Jawa Tengah menutup The 1st Muhammadiyah Games 2026 dengan status juara umum setelah mengumpulkan 202 medali. Dominasi itu membuat Pimpinan Wilayah Muhammadiyah Jawa Tengah berada di puncak klasemen akhir ajang yang mempertemukan ribuan peserta dari berbagai daerah di Indonesia.
Ajang ini resmi berakhir pada Sabtu (23/5) dan meninggalkan gambaran persaingan yang merata di banyak jenjang. Selain menjadi panggung perebutan medali, kompetisi ini juga memperlihatkan sebaran kekuatan olahraga di lingkungan Muhammadiyah, mulai dari sekolah dasar hingga perguruan tinggi.
Ribuan peserta dan 122 nomor pertandingan
Muhammadiyah Games 2026 diikuti 2.253 peserta. Mereka terdiri atas 1.953 atlet dan 300 peserta Senam Anak Indonesia Hebat.
Kompetisi ini mempertandingkan 122 nomor di sejumlah venue di Yogyakarta, Surakarta, dan Purwokerto. Ada enam cabang olahraga yang masuk daftar pertandingan, yaitu pencak silat, atletik, panahan, bulu tangkis, bola voli indoor, dan tenis meja.
Jawa Tengah unggul jauh di klasemen akhir
PWM Jawa Tengah mengakhiri ajang ini dengan koleksi 59 emas, 55 perak, dan 88 perunggu. Total 202 medali itu menempatkan mereka jauh di atas daerah lain pada klasemen akhir.
DI Yogyakarta berada di posisi kedua dengan 23 emas, 25 perak, dan 25 perunggu atau total 73 medali. Jawa Timur menyusul di peringkat ketiga dengan 11 emas, 14 perak, dan 16 perunggu.
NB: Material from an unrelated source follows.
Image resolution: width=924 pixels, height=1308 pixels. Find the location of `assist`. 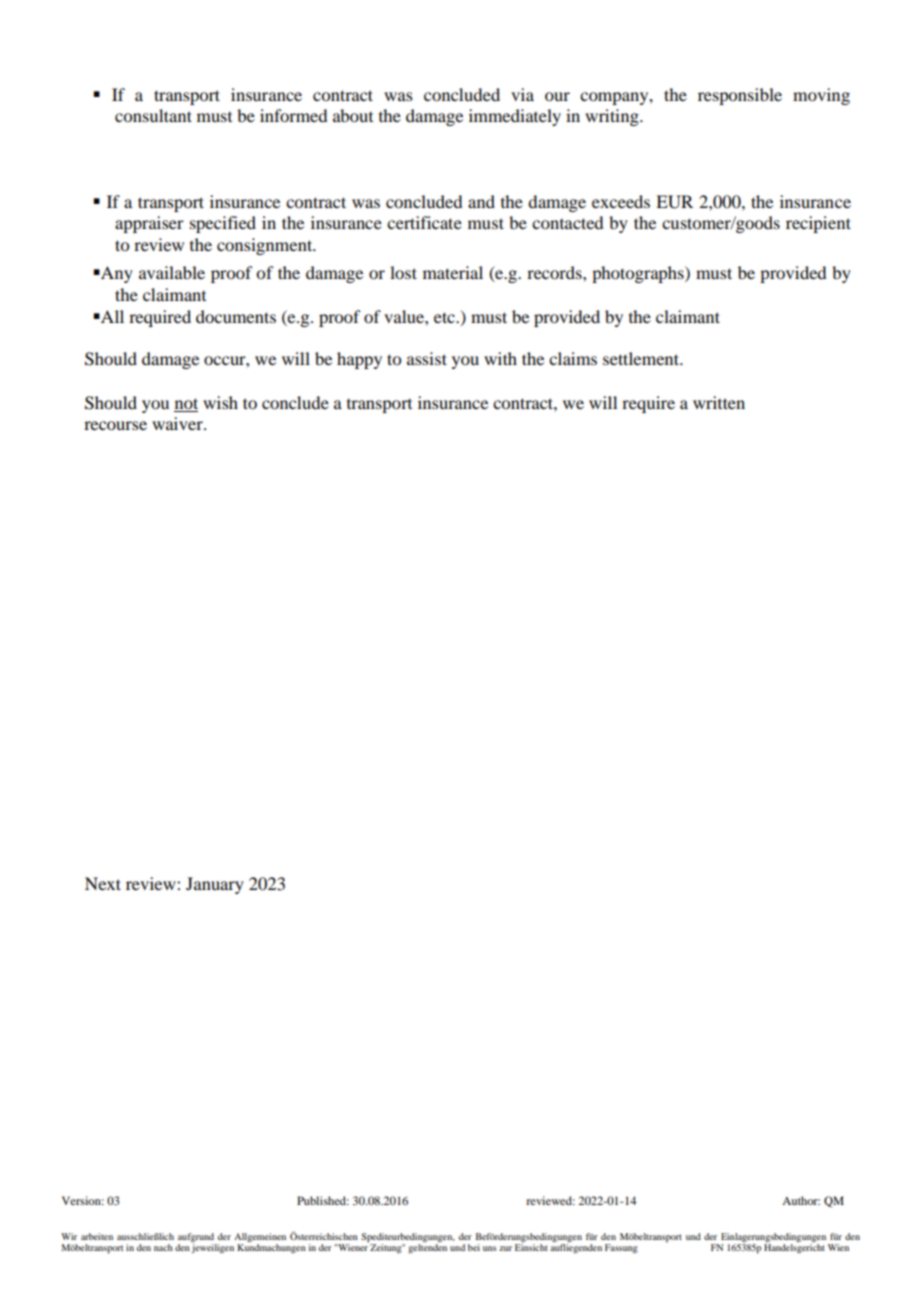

Persaingan ketat di sejumlah jenjang
Peta persaingan tidak hanya terlihat di klasemen umum, tetapi juga pada kategori pendidikan. Di jenjang sekolah dasar, SD Muhammadiyah 2 Samarinda, Kalimantan Timur, keluar sebagai juara umum dengan dua emas, satu perak, dan satu perunggu.
Di kategori yang sama, MI Muhammadiyah Al Tanbih dari Jawa Tengah dan SD Muhammadiyah Condongcatur, DI Yogyakarta, mengisi posisi berikutnya. Persaingan ketat juga muncul di jenjang SMP, saat MTs Muhammadiyah Batang, Jawa Tengah, dan MTs Muhammadiyah Karangkajen Yogyakarta sama-sama meraih empat medali dengan komposisi berbeda.
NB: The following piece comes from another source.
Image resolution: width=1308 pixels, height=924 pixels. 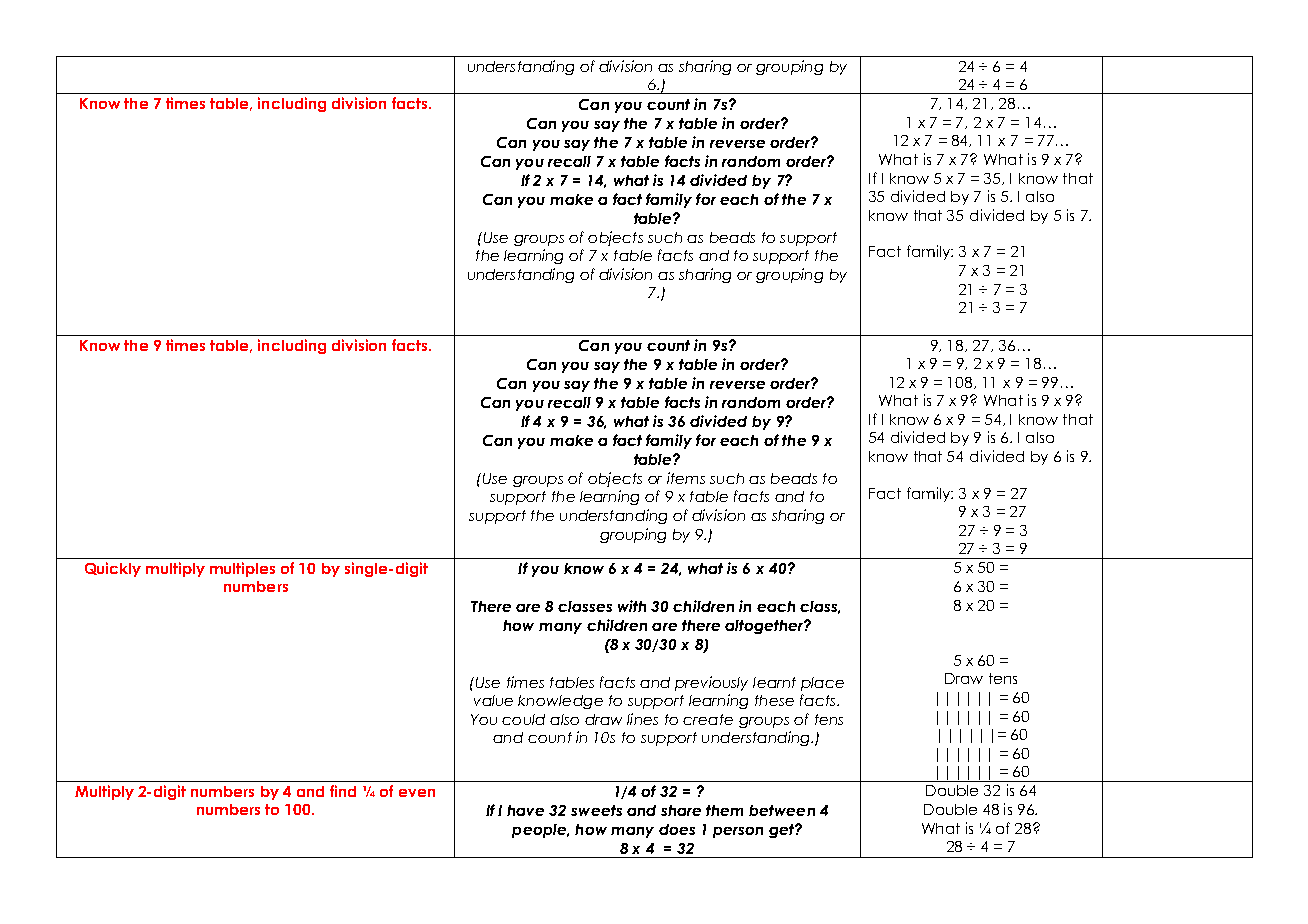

Pada kategori SMA/SMK, SMK Muhammadiyah 1 Ajibarang, Jawa Tengah, tampil paling menonjol. Sekolah itu meraih empat emas, tiga perak, dan dua perunggu, sementara dua posisi berikutnya ditempati SMA Muhammadiyah 7 Yogyakarta dan SMK Muhammadiyah 1 Wonosobo.
Perguruan tinggi dan Tapak Suci ikut memberi warna
Di kategori perguruan tinggi, Universitas Muhammadiyah Surakarta atau UMS menjadi juara umum setelah mengumpulkan tujuh emas, satu perak, dan satu perunggu. Universitas Muhammadiyah Purwokerto berada di posisi kedua, sedangkan Universitas Muhammadiyah Jakarta menempati peringkat ketiga.
Cabang pencak silat Tapak Suci juga menjadi sorotan tersendiri. Pimda Banjarnegara dari Jawa Tengah tampil paling dominan dengan 10 emas, empat perak, dan lima perunggu, disusul Pimda Samarinda dan Pimda Purbalingga.
373 medali diperebutkan
Sepanjang penyelenggaraan, total 373 medali diperebutkan. Komposisinya terdiri atas 112 emas, 112 perak, dan 149 perunggu.
Ketua Pimpinan Pusat Muhammadiyah, Prof. Irwan Akib, menyampaikan apresiasi atas suksesnya penyelenggaraan ajang tersebut. Ia menegaskan Muhammadiyah Games bukan hanya ruang kompetisi, tetapi juga sarana pembinaan karakter generasi muda Muhammadiyah yang unggul, berakhlak, dan berjiwa persaudaraan.